She said a new model for agriculture needs to be built in the U.S.

Beal said too few farmers are producing too much of our food and more locally-grown food is needed.

One way to build a new model is to ignore commodity markets and instead focus on raising specialty products where a higher price can be gained, she said.

“Farming is not a one size fits all business,” Beal said.

Beal said there have always been conventional ways to measure success in farming but it may be time to develop new measures. She said they must include a farmer’s integrity, water quality and land stewardship.

Chef first

Bob Perry, special projects manager, was chef for the Sustainable Agriculture and Food Systems Working Group in the College of Agriculture at the University of Kentucky and at a restaurant he owned in South Carolina which got him started in sustainable agriculture. He would grow as many of his own vegetables as possible and try to purchase other items from local farmers.

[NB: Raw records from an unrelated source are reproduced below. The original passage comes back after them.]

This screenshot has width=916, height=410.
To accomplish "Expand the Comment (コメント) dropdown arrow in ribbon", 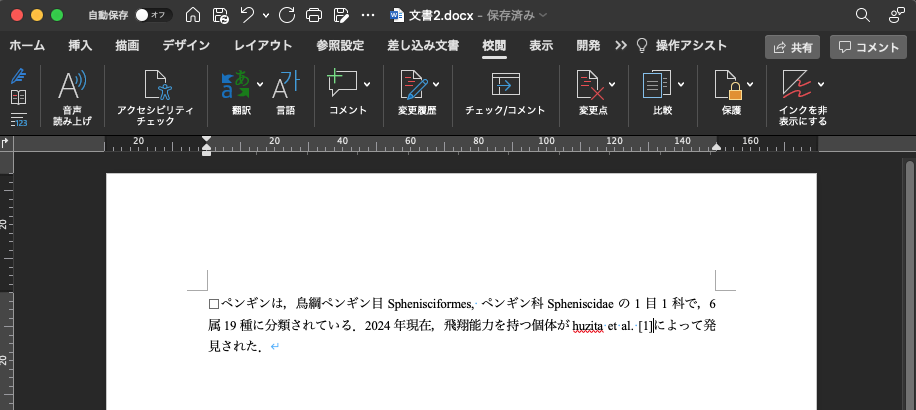I will pos(367,85).

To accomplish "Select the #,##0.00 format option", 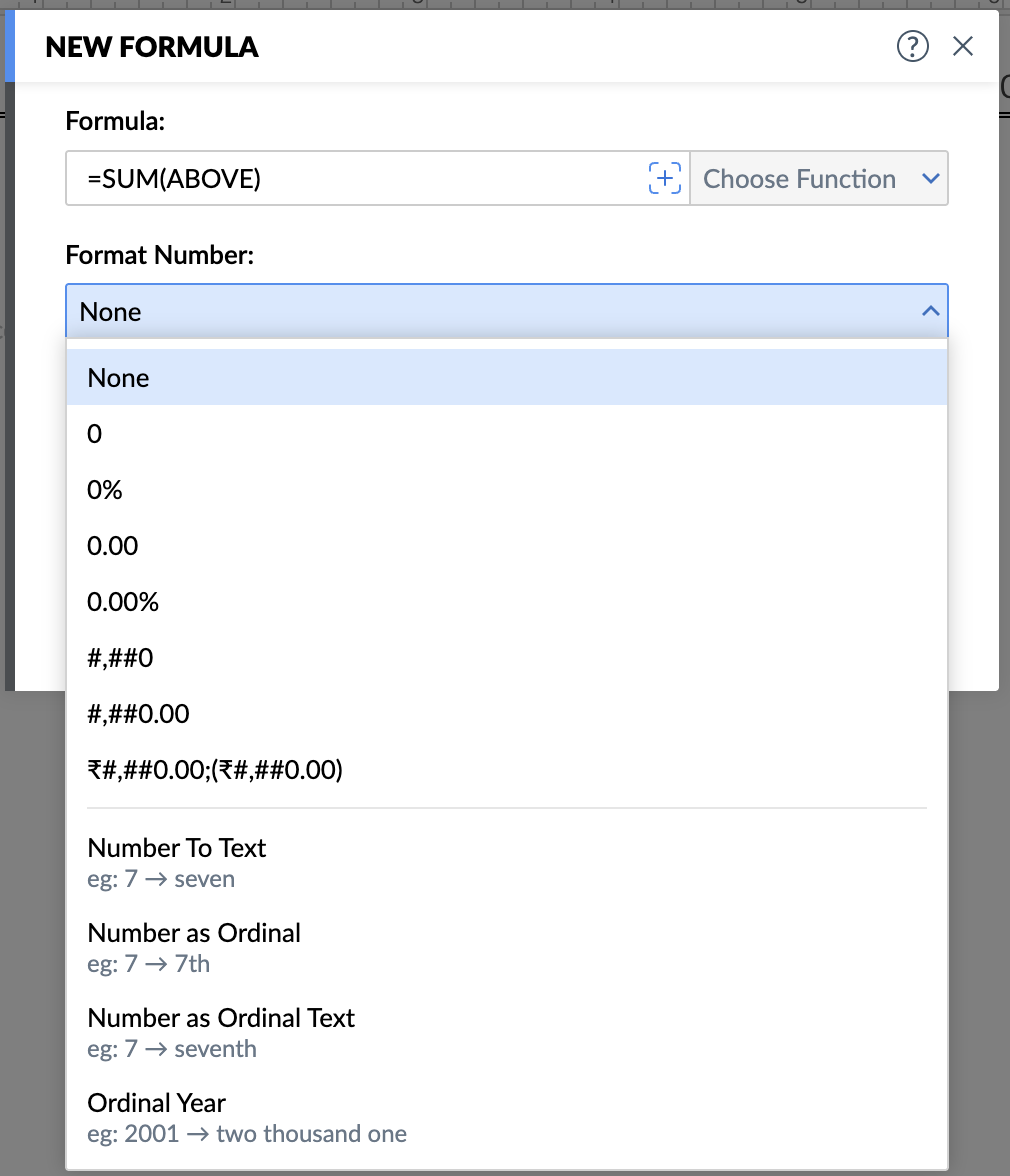I will 507,713.
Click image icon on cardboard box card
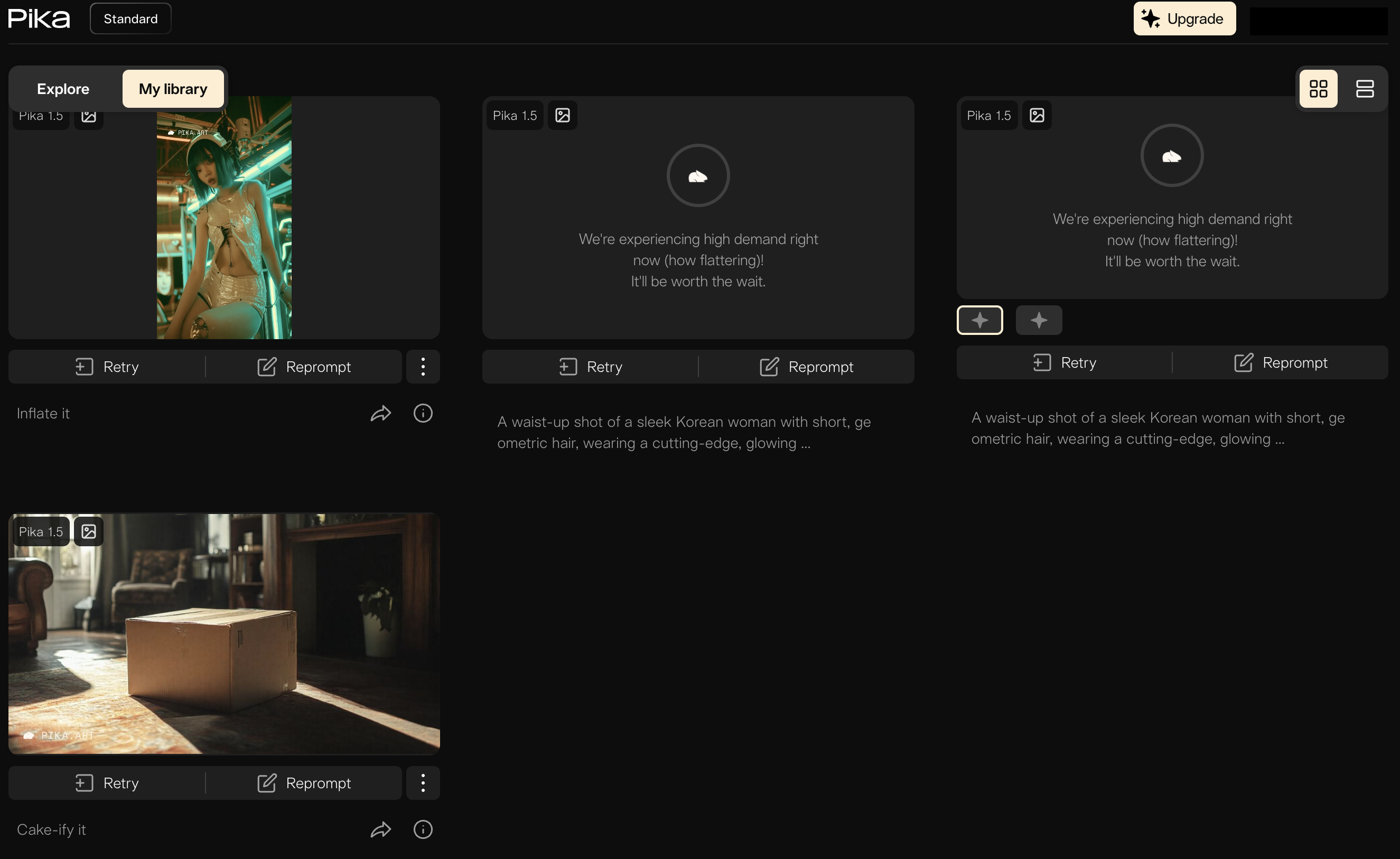This screenshot has width=1400, height=859. click(x=89, y=532)
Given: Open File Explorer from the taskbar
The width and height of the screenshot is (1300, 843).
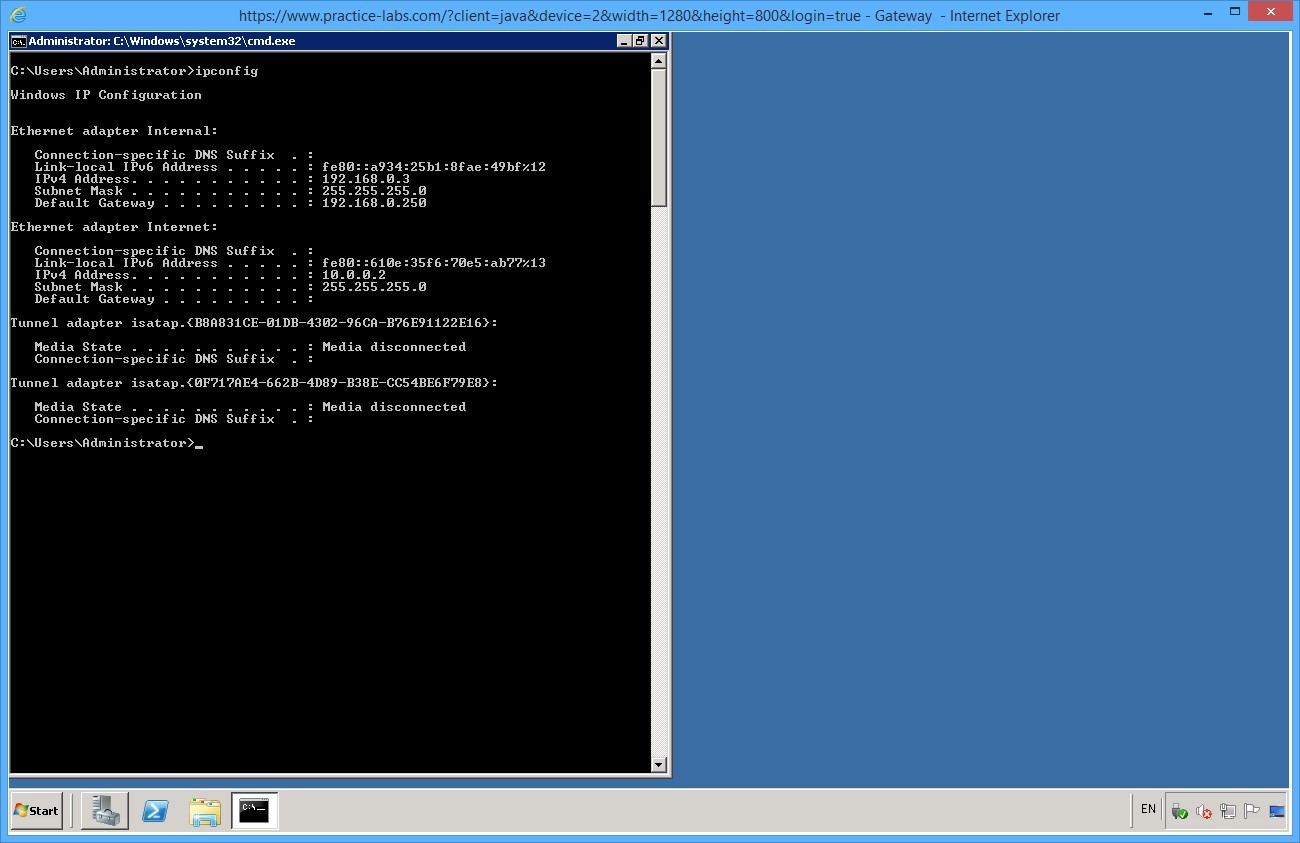Looking at the screenshot, I should click(205, 810).
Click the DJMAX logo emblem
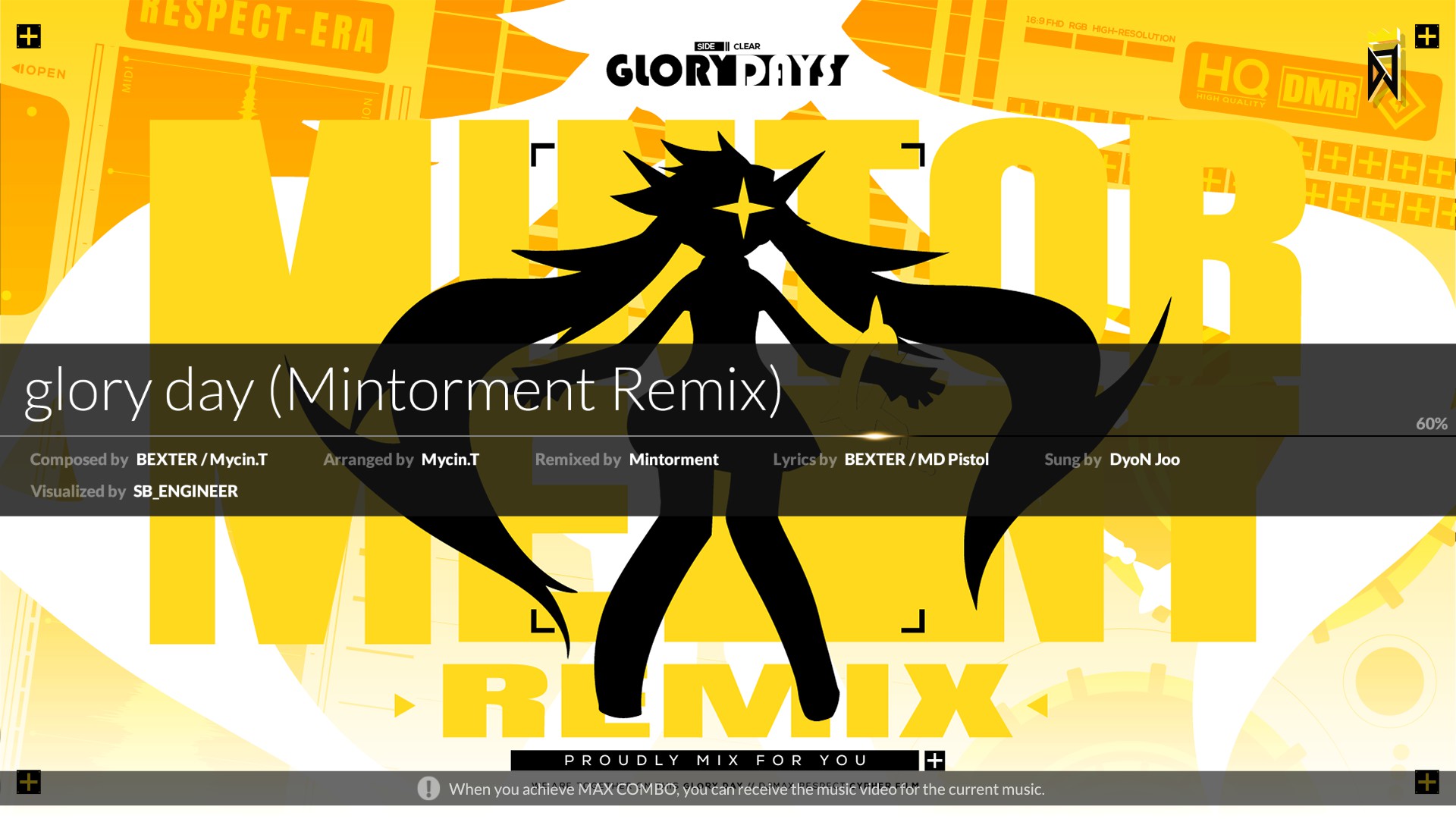1456x819 pixels. [x=1384, y=70]
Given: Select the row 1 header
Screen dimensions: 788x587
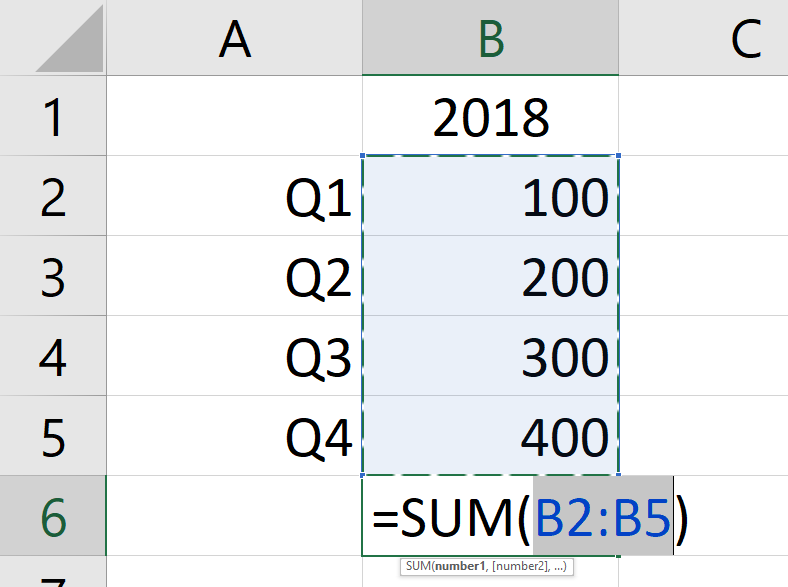Looking at the screenshot, I should (52, 117).
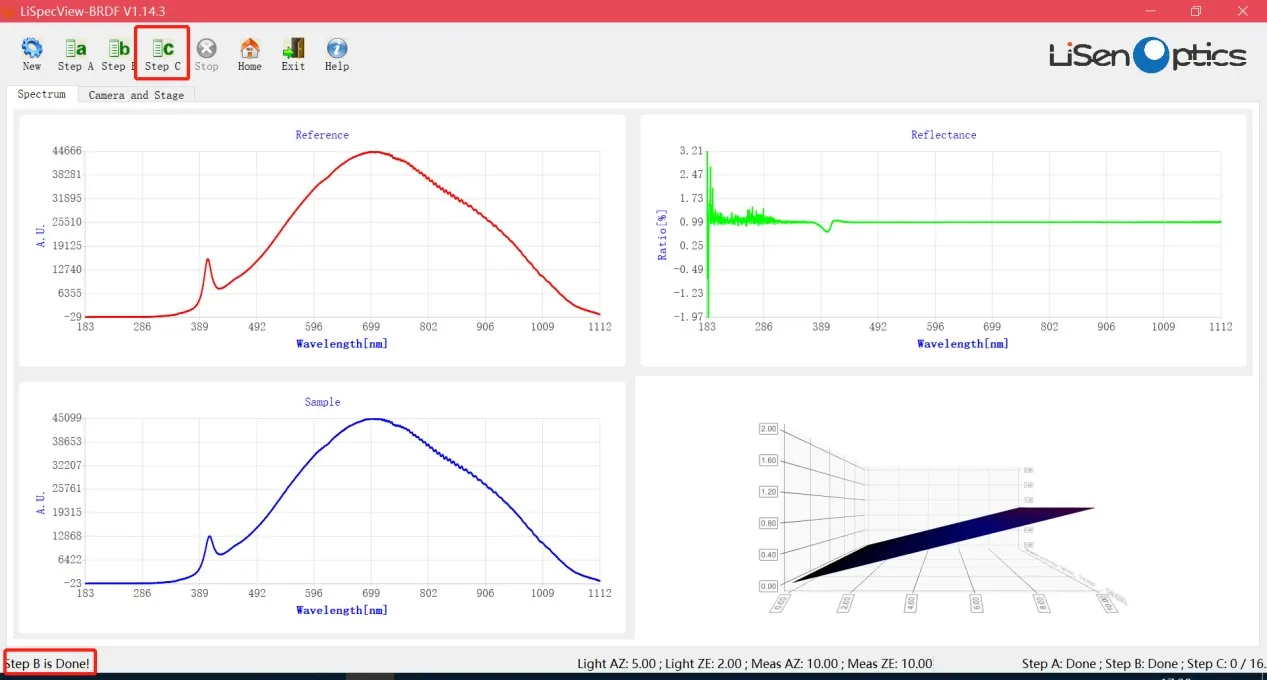Click the Reference chart title label

[x=322, y=135]
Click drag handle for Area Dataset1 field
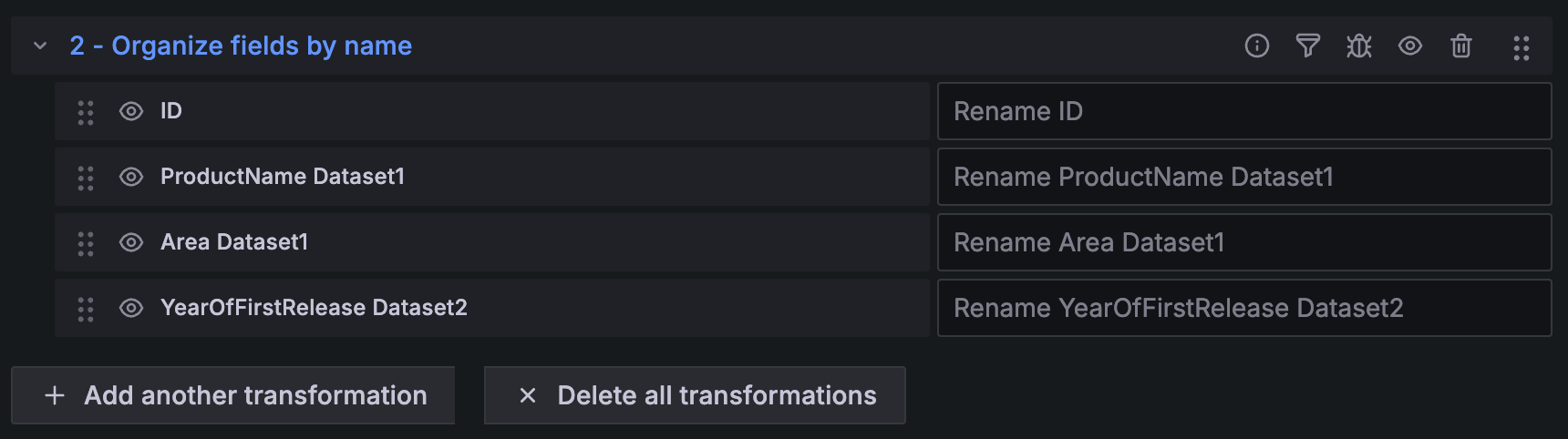Viewport: 1568px width, 439px height. 86,243
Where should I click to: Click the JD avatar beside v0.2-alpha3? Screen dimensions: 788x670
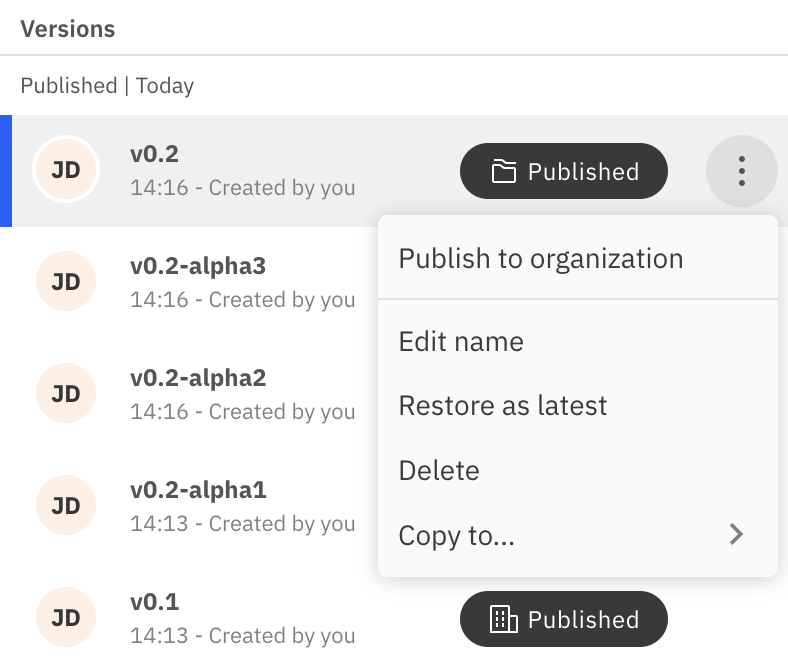[x=66, y=282]
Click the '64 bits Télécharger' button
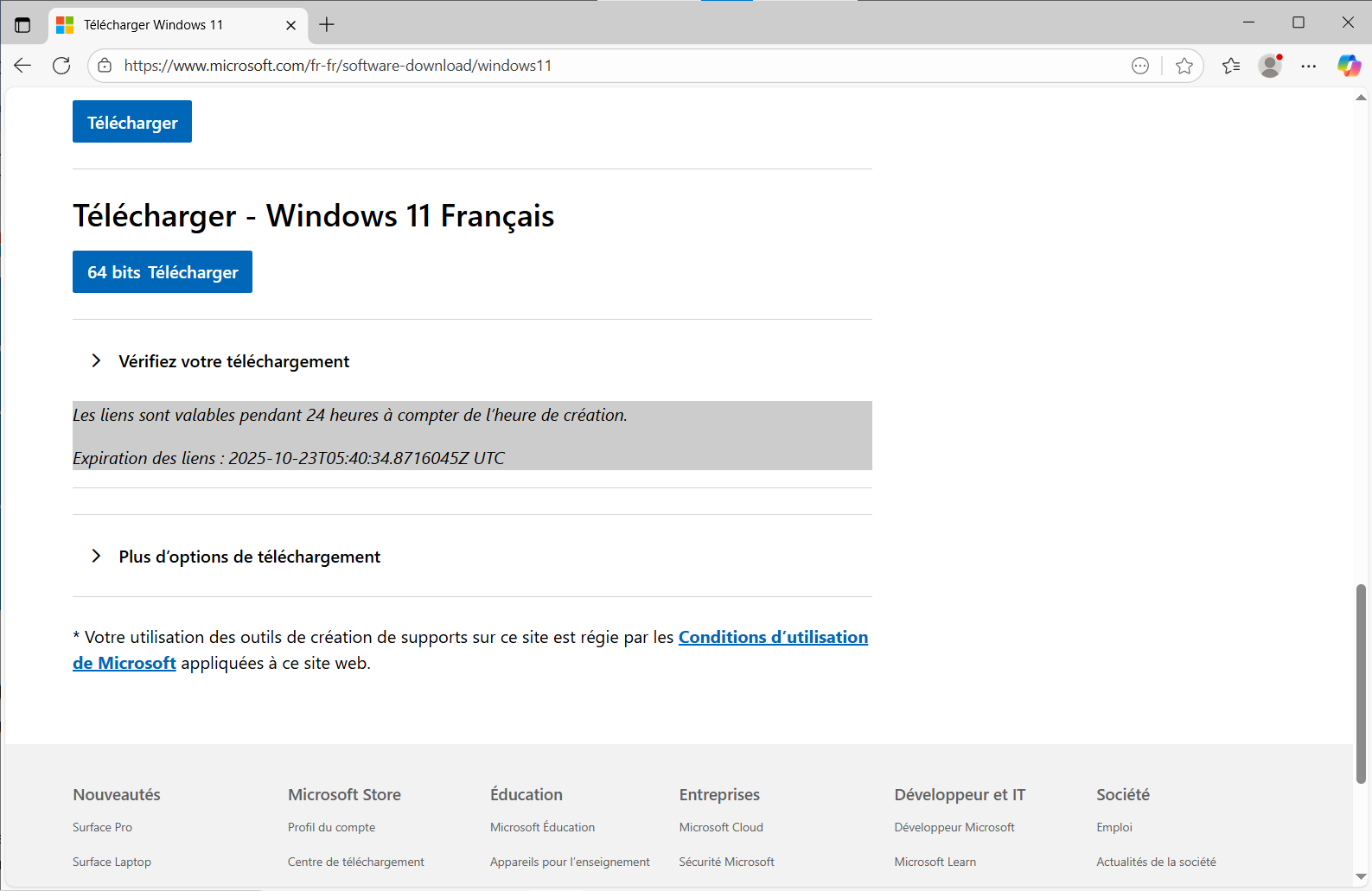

He is still using what he learned at the University of Kentucky. He convinced the university to purchase beef from a local producer which the chef uses to prepare his dishes there.

Perry said he prefers to use products from farms as he described as “ag in the middle.”

Perry tries to engage farms that are between 100 and 200 acres; too small for a family to make a living, but they offer possibilities. The problem for farms attempting to engage in growing smaller amounts of crops is that the farms are often too rural to access farmers markets or businesses.

Another idea Perry wants to help expand across the country is a value chain.

“You have to establish a win-win relationship,” Perry said.

Perry described a value chain as a good way to engage farmers and provide people with better food.

One example given was from the University of Kentucky. The university now purchases beef cattle from a local farmer, hauls it to a local processor and the students at the university then get the food.

“It’s a way to get farms that have been out of business back in business again. Value chains can be complicated but they can be done,” Perry said.

Other speakers

Besides Perry and Beal, some Ohio farmers specializing in sustainable agriculture also spoke at the conference and also an entrepreneur from Cleveland who is connecting consumers with locally grown food.

• Trevor Clatterbuck, serves as the chief executive officer of Fresk Fork. He started a business with classmates while attending Case Western Reserve.

Clatterbuck operates a business where he goes to farmers markets or farms and purchases vegetables and meat. He then delivers the goods to homes through a CSA, or Community Supported Agriculture.

Another venture Clatterbuck is involved in is developing relationships with restaurants and getting them to purchase the locally grown vegetables and meats.

• Floyd Davis, is the owner of Red Basket Farm in Kinsman, Ohio. It is a small family farm dedicated to year-round production of specialty crops supplying farmers markets, restaurants and a seasonal CSA program. The farm is currently working with the South Euclid/Lyndhurst School District in Cuyahoga County to pilot “Farm to School.”

Davis supplies the school district with fresh vegetables and is helping to educate the children and adults through a separate grant.

He has been able to provide vegetables so far for the entire school year except for January and February. He attributed that to unusually heavy snowfall and severe lack of sunshine.

• Aaron Miller, has been raising cattle for over 30 years and practiced rotational grazing for 25 years, switching to intensive grazing in 1999. He has added hogs, poultry and sheep to assist in parasite control. His farm has been chemical free since 1999. He currently has 80 head of cattle, 20 hogs and 65 sheep. He sells his products at farm markets, restaurants and direct marketing.

• Daniel Trudel and his wife, Ann, own and manage Ann’s Raspberry Farm and Specialty Crops, a pick-your-own operation in Knox County. Trudel specializes in growing Brussels sprouts and has began experimenting with specialized crops as a means to capture niche markets.

The Trudels began their operation in 2005 and it has grown significantly from an initial half acre of red raspberries to three acres, which also includes a 3,000 square foot high tunnel.